The program Perlman is formally committed to playing — with the tantalizing qualification of “Additional works to be announced from the stage" — include Ludwig van Beethoven's Sonata No. 1 in D-Major for Violin and Piano, Opus 12, No. 1; Edvard Grieg's Sonata No. 3 in C-Minor for Violin and Piano, Opus 45; and Giuseppe Tartini's Sonata in G-Minor for Violin and Continuo, “Devil’s Trill” (arranged by Fritz Kreisler).
Ever reluctant to proclaim any artist “the greatest," I feel no compunction in saying that there is certainly no greater violinist now on our concert stages than Perlman. Given a certain, very high level of artistic achievement, the final arbiter of an artist's position relative to his or her peers can only be the taste and preference of the individual listener. It doesn't hurt that, in addition to his dazzling fiddle-playing, Perlman is also lovable, decent and modest to a fault.

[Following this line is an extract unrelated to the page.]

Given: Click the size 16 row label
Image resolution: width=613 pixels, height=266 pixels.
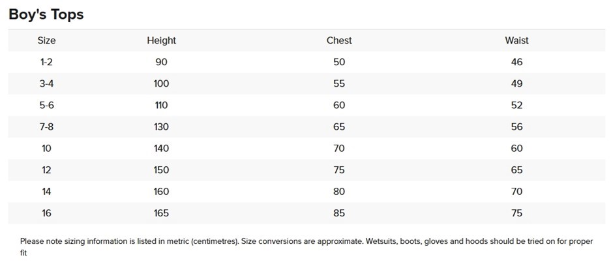Looking at the screenshot, I should (46, 213).
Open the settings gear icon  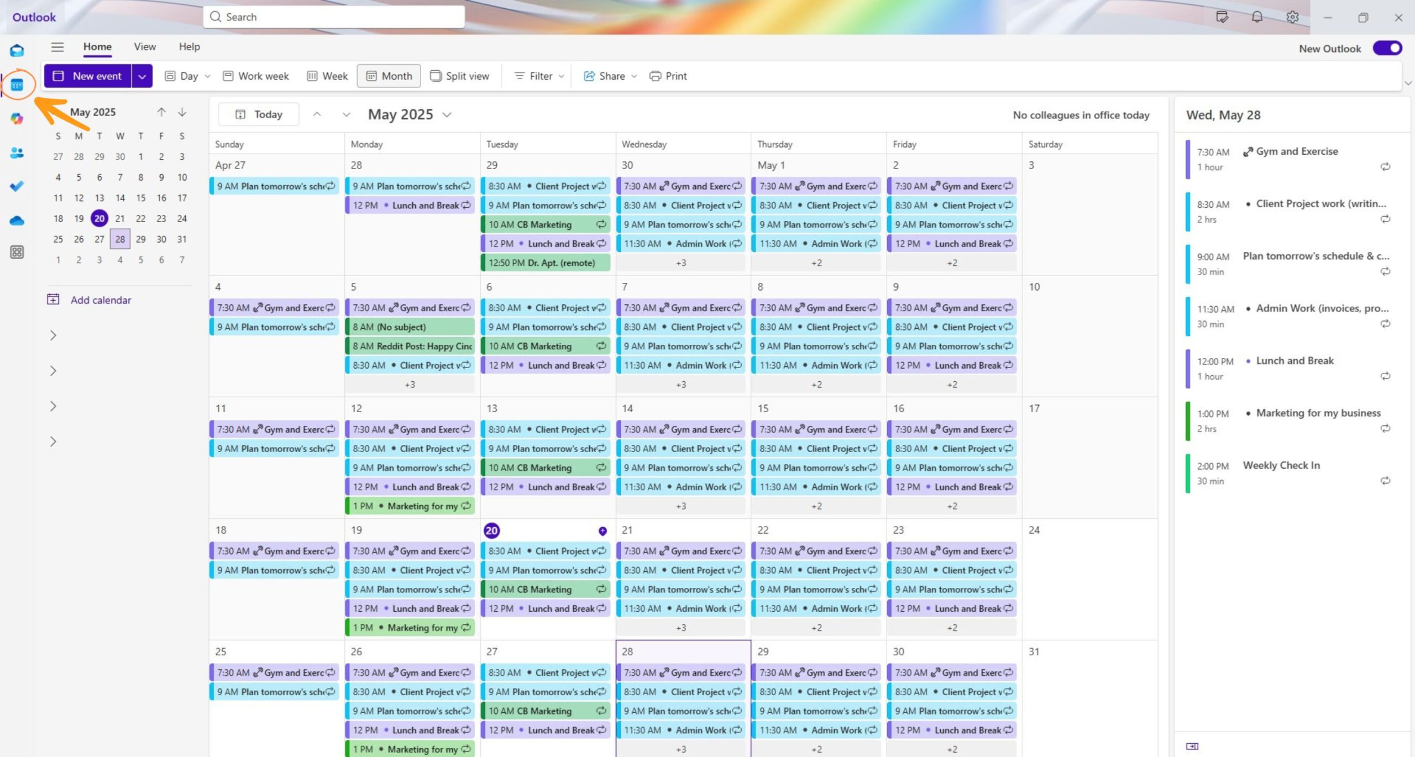(1292, 17)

It was while watching an interview with Perlman that I began to reflect on a curious phenomenon — the greatest musicians that I had heard in conversation were invariably doing their best to present themselves as regular guys (or gals) who just got lucky. Dashiell Hammett's classic formula "The cheaper the crook, the gaudier the patter" can be neatly and precisely inverted in the case of virtuoso musicians: The greater the musician, the more emphatically homespun the talk (except conductors, of course).

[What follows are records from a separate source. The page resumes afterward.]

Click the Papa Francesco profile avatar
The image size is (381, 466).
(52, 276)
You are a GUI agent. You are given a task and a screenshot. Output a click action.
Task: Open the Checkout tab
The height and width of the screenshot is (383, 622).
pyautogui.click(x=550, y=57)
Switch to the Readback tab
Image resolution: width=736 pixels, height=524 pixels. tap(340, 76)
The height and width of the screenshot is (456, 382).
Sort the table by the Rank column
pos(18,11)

The cause is not far to seek. Of all the fine arts, music is the most mysterious and uncanny. For Perlman — or Daniel Barenboim, or Yo-Yo Ma, or ... — to take full credit for his own brilliance would no doubt feel, even to one recalling the long, grueling hours of practice and rehearsal, the worst kind of hubris, a veritable invitation to the Furies. That needn't stop us from giving credit where credit is due: Wherever Perlman's gifts came from, he has, beyond question, shaped them into something very like perfection.

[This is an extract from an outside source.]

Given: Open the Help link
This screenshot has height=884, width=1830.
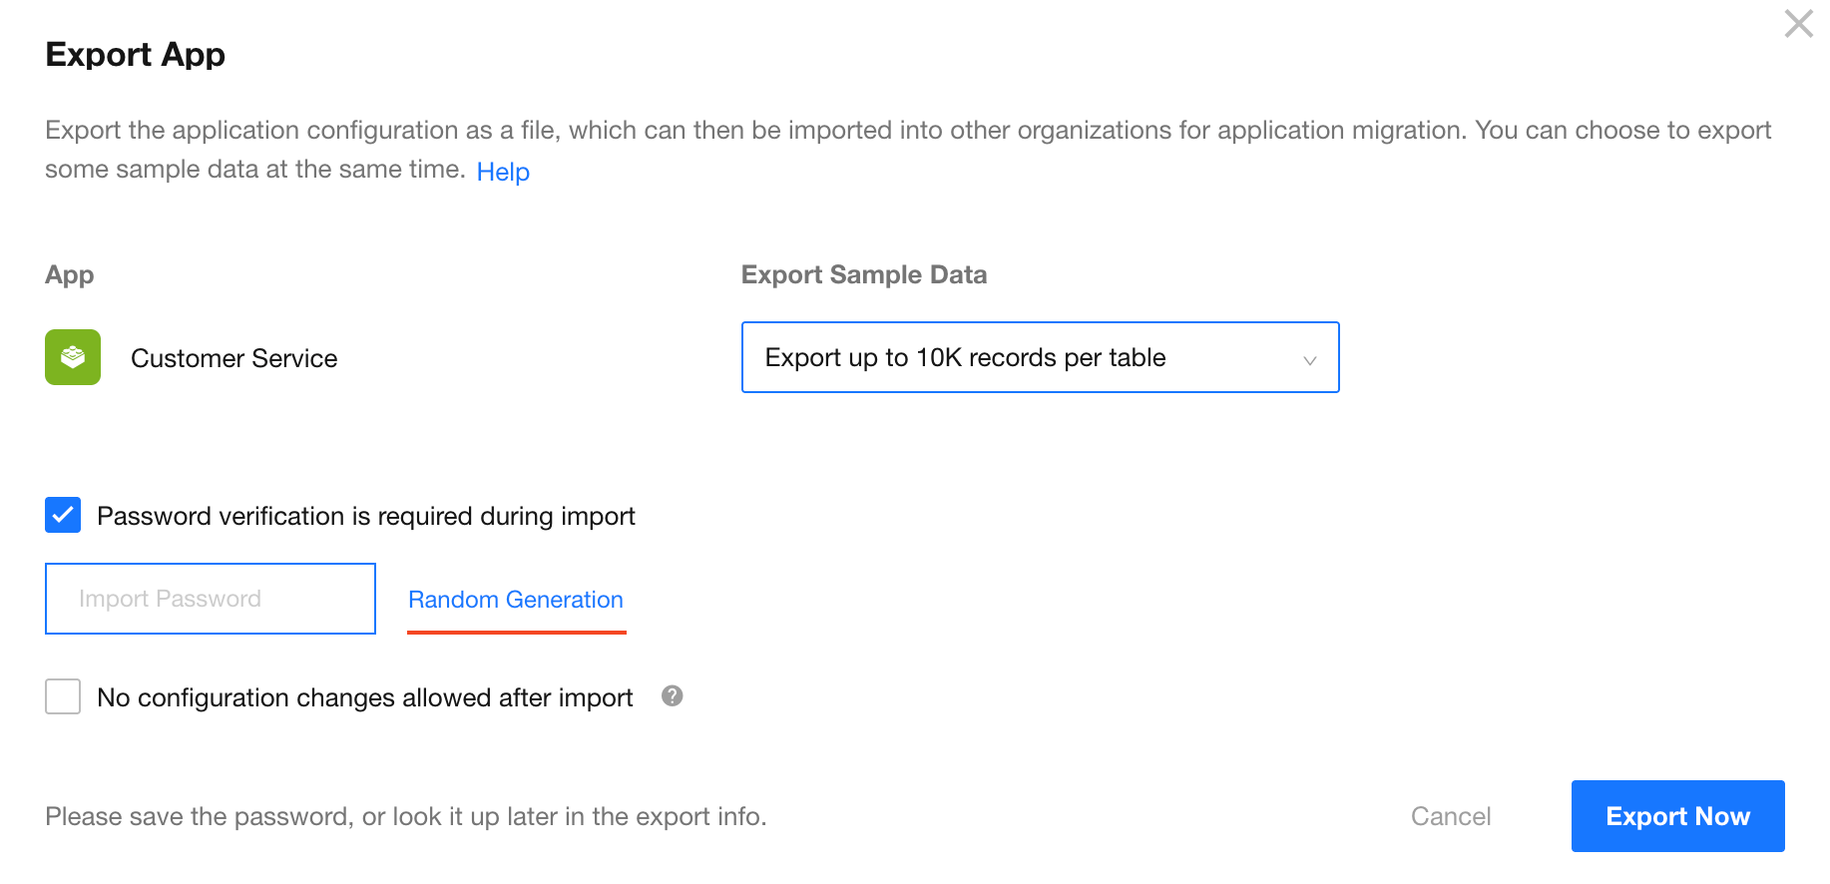Looking at the screenshot, I should tap(503, 172).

Beethoven wrote several bravura showpieces for violin and piano, but the No. 1 in D-Major is not of their number. It sounds clearly intended for the parlor rather than the concert hall. Beauties abound, of course, but they are beauties that are accessible to far less talented violinists than Perlman. That said, I daresay he will unearth a few passages that leave us gasping.
The Grieg sonata is a powerful, commanding work, somewhat unexpected from a composer 4 feet 10 inches in his stocking feet, who, when he would interrupt work to go for a walk, was accustomed to leave a note on the unfinished score for thieves to find if they broke in during his absence: "Dear Thieves, Please don't bother with these papers — they are worthless." The first time I heard it — in a 1928 recording by Kreisler and Sergei Rachmaninoff — I was amazed, spellbound. No doubt Perlman's rendering will be a revelation.
Notwithstanding the Grieg, the most impressive work on the printed program is the oldest. I won't bore you with the story of the reputed origins of the Tartini sonata, but there is a reason why it is the last work on the schedule: It tends to clear one's memory of everything that went before.